Gonchar, victim of a knee-on-knee drive-by courtesy of Alex Ovechkin in Game 4 of the conference semifinals against the Washington Capitals that probably should have knocked him out of the playoffs, scored on a screened power-play slapper that proved to be the winner in the 4-2 Penguins victory.
Gonchar's goal at 10:29 of the third, coming after Fleury had survived a two-period, 26-shot onslaught by the dominant Red Wings, had—for the moment, at least—saved the Penguins' season.
THE DÉJÀ VU STANLEY Cup finals became Must-See TV.
After following the script of the 2008 series, the near-rerun was replaced by a 2½-hour spectacular (with a second period for the ages) that was wildly entertaining and raucous. Playing for the fourth time in six nights, a hellish pace for midseason let alone the NHL's showcase event, the Penguins broke the old pattern and seemingly left the Red Wings' legendary poise in tatters with a 4-2 win.

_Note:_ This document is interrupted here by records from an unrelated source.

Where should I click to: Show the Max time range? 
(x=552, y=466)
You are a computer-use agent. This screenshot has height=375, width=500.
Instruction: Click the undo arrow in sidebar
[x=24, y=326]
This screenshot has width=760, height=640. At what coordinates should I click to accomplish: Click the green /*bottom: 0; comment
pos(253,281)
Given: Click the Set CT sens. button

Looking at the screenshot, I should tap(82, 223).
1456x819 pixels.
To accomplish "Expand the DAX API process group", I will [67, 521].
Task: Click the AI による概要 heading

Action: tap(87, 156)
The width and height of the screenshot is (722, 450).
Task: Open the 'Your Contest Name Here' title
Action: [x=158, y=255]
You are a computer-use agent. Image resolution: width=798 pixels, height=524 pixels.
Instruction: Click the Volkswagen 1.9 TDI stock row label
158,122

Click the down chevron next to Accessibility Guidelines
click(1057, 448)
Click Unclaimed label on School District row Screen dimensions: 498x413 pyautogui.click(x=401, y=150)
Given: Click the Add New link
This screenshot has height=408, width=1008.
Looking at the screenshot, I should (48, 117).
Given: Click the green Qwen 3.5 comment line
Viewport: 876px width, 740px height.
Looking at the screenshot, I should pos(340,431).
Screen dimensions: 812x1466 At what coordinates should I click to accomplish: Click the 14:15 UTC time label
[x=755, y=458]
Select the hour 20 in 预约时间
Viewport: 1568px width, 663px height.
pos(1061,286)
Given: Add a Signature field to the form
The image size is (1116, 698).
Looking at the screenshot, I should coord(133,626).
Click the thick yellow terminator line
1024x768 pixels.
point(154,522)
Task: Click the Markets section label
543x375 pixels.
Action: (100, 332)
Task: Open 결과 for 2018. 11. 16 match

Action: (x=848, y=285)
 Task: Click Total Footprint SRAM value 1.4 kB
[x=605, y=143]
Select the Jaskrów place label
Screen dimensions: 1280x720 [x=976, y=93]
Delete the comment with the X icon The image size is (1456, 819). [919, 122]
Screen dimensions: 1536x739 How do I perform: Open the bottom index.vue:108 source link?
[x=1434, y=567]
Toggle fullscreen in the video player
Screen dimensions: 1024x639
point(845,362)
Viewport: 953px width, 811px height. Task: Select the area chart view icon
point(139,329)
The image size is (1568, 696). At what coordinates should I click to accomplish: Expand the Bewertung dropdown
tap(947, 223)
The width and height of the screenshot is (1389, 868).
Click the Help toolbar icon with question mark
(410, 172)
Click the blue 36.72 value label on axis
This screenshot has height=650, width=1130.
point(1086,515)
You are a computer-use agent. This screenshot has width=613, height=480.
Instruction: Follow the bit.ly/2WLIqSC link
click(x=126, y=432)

And though Fleury (37 saves) was brilliant for the Penguins, the match truly belonged to The Three Centers.
Malkin. In the past Malkin's performance in the playoffs has faded in and out like a bad cellphone connection. Can you hear him now? He opened the game by drawing a penalty and then scored a power-play goal with a poke on a rebound off the boards.
But Malkin was merely revving his engine. After taking a moronic hooking penalty five feet from Osgood in the second—the first of successive penalties that forced the Penguins to play shorthanded for the next 3:59—he would more than make amends. With the score tied 2-2 some three minutes after his penalty-box shame, Malkin picked Stuart's pocket at Detroit's right point and burst out on a two-on-one with Crosby. On occasion Bylsma had used the two centers on the same line, and there was no more serendipitous time than this one. Malkin drove down the right flank and Crosby down the left, leaving elongated Red Wings defenseman Jonathan Ericsson as the monkey in the middle. Malkin's first pass hit the defenseman, but Malkin gathered the puck and this time feathered one to Crosby, who had a tap-in goal, his first of the finals.